Parents will continue to have the choice of keeping their children at home for remote learning through the second semester of the school year.
Gov. Ron DeSantis and Education Commissioner Richard Corcoran made that announcement during a joint news conference on Nov. 30.
Pasco County Schools Superintendent Kurt Browning also discussed the state’s new executive order during the Pasco County School Board’s Dec. 1 meeting.
The order “does allow for the continuation of the mySchool Online learning model,” Browning said. “It also does hold school districts harmless, financially, and I would add, with some caveats. We are still working through the details of the order, as it relates to the financial matters.”
The district must submit a plan to the state by Dec. 15, which outlines how it will identify struggling students and provide learning supports.
“Needless to say, staff is working feverishly to not just submit a report, or a plan, but submit a plan that represents how we’re going to support all of our students, and especially the struggling students,” Browning said.
“The plan will require specific steps for progress monitoring,” the superintendent added.
The plan will cover how the district plans to take “even more aggressive steps” in identifying students that are not having success, Browning said.
The district will be making contact with those parents, who then will have a choice between sending their student, or students, back to the traditional brick-and-mortar model, or to continue on with mySchool Online.
If they want to continue remote learning, they must make that affirmative choice.
“That is going to add another level of complexity,” Browning said.
“I will tell you, there will be a district-wide approach to this. There will not be different procedures in different schools,” the superintendent said. The procedure for identifying struggling students and notifying parents will be the same, he explained.
School board member Colleen Beaudoin asked the district to provide additional support for secondary teachers who are in schools where a significant number of notifications will have to be made.
Browning responded: “That is one of the issues that we’re trying to figure out.”
The district also is working on the best approach for notifications to parents.
“Do we send a certified letter home to moms and dads, with a return receipt, so we have written confirmation that they received it. Do we make phone calls? Who makes those phone calls? What information are we sharing with them? What is the measure of success?
“Those are all issues that we’re having to deal with, with guidance from Tallahassee,” Browning said.
While the district works this out, some other district tasks are being put on hold, he added.
Beaudoin said her perception of the press conference was that the state would like to get students back into traditional classrooms.
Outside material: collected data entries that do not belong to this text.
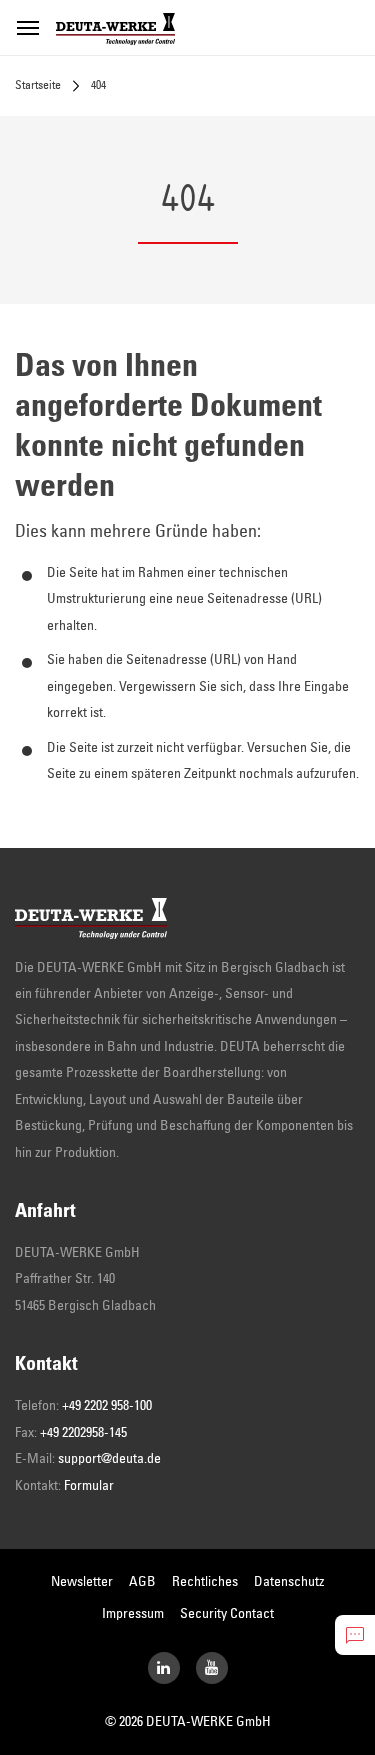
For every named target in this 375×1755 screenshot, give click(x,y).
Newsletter (82, 1582)
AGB (142, 1582)
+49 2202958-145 (83, 1433)
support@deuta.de (109, 1459)
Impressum (133, 1614)
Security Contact (227, 1614)
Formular (89, 1486)
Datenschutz (289, 1582)
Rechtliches (205, 1582)
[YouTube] (212, 1668)
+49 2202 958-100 (107, 1406)
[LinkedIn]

Browning agreed: “We do know that the Commissioner (Corcoran) was pretty clear yesterday, in his assessment about kids that are struggling: They need to be back in bricks-and-mortar environment.”
But, Browning said he’s pleased the state is continuing to give parents the choice.
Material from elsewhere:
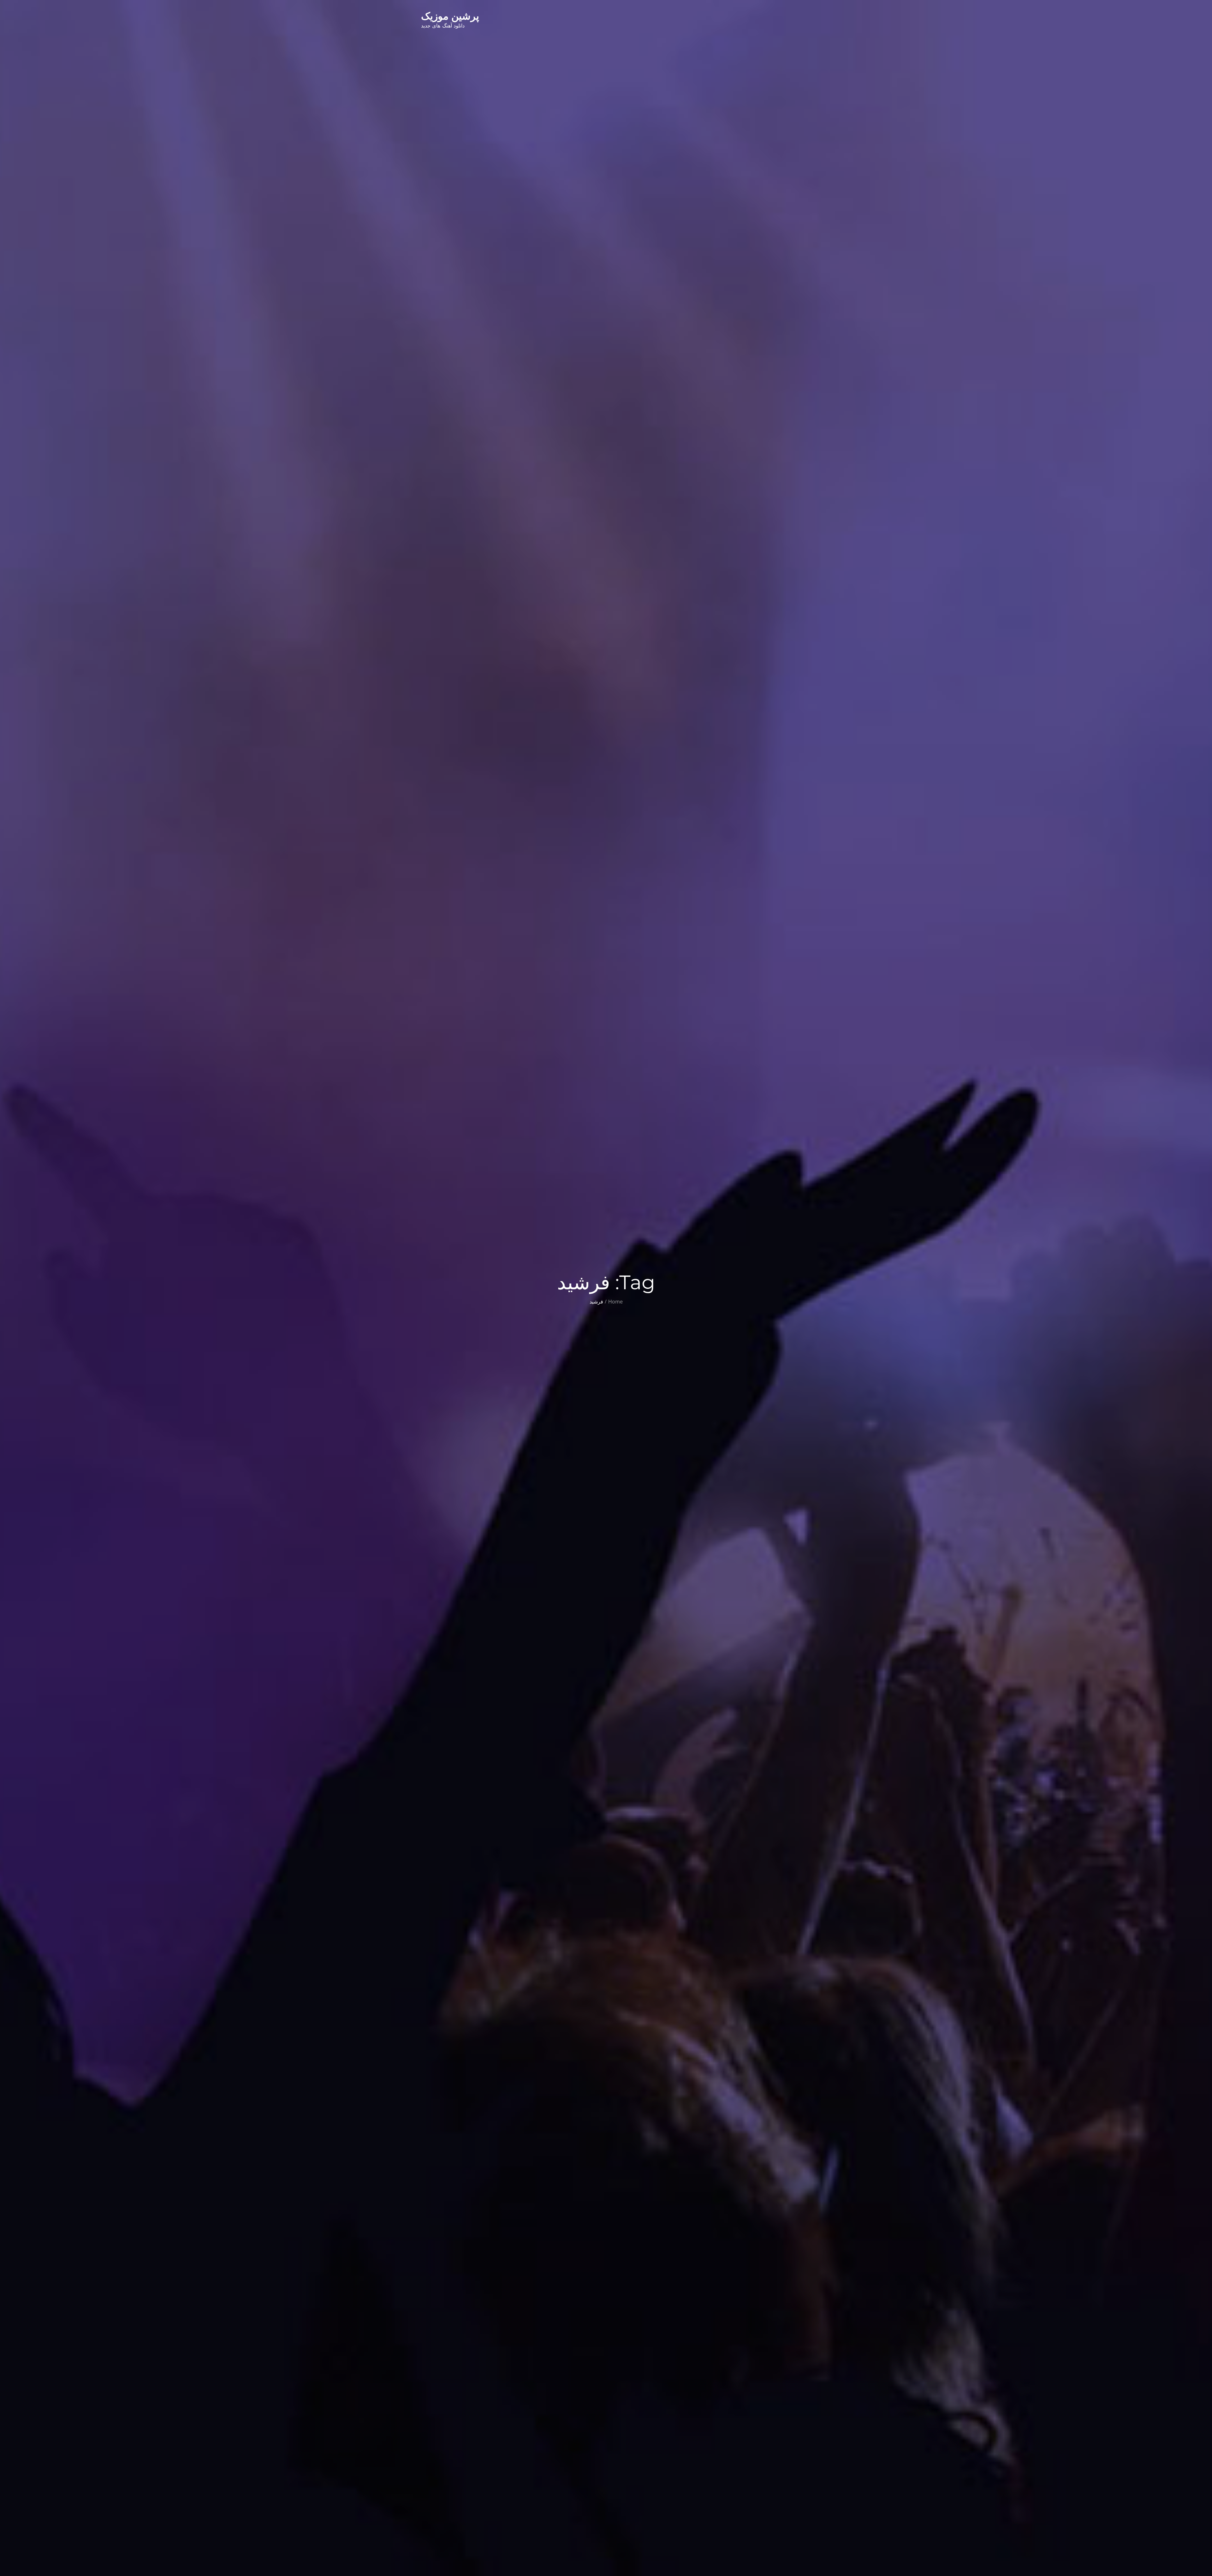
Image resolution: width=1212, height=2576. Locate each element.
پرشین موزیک (450, 16)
“I will tell you that I understand, with where we find ourselves with COVID, particularly on Dec. 1, 2020, I understand why there are parents that do not want to come back into a bricks-and-mortar environment,” he said.
The superintendent went on: “The numbers, because of the measures and steps that we’ve taken as a district, have been relatively low.”
In fact, the number of positive cases among students is about ½ of 1%, he said.
In large part, the cases on campus are not resulting from spread at school, but are originating elsewhere, Browning said.
At one high school, for example, about a dozen students were sent home that were directly tied to a birthday party, he said.
“You go to parks and ballfields, and you will see full parks and ballfields — and I might add, with no masks, or very few masks,” the superintendent said.
Browning also noted that he’s been in constant contact with Mike Napier, the health officer for the Florida Department of Health — Pasco County.
“He’s concerned about the direction that we’re headed — not we, as a district, but we, as a community, are headed with COVID cases,” Browning said.
Board member Beaudoin urged parents to help ensure their children’s success.
Browning said the district needs to give assurances to Tallahassee that it is adding additional supports, and those supports, he said won’t be cheap.
“Miss (Olga) Swinson (chief finance officer), and I, and others — we talk about the funding piece and how we are going to be able to get the dollars that we’re going to need to have in order to provide these supports that the department expects us to provide to these students,” he said. “It’s a sticky wicket.”
School board member Alison Crumbley said the district needs to analyze why students are struggling. “We need to break it down,” she said.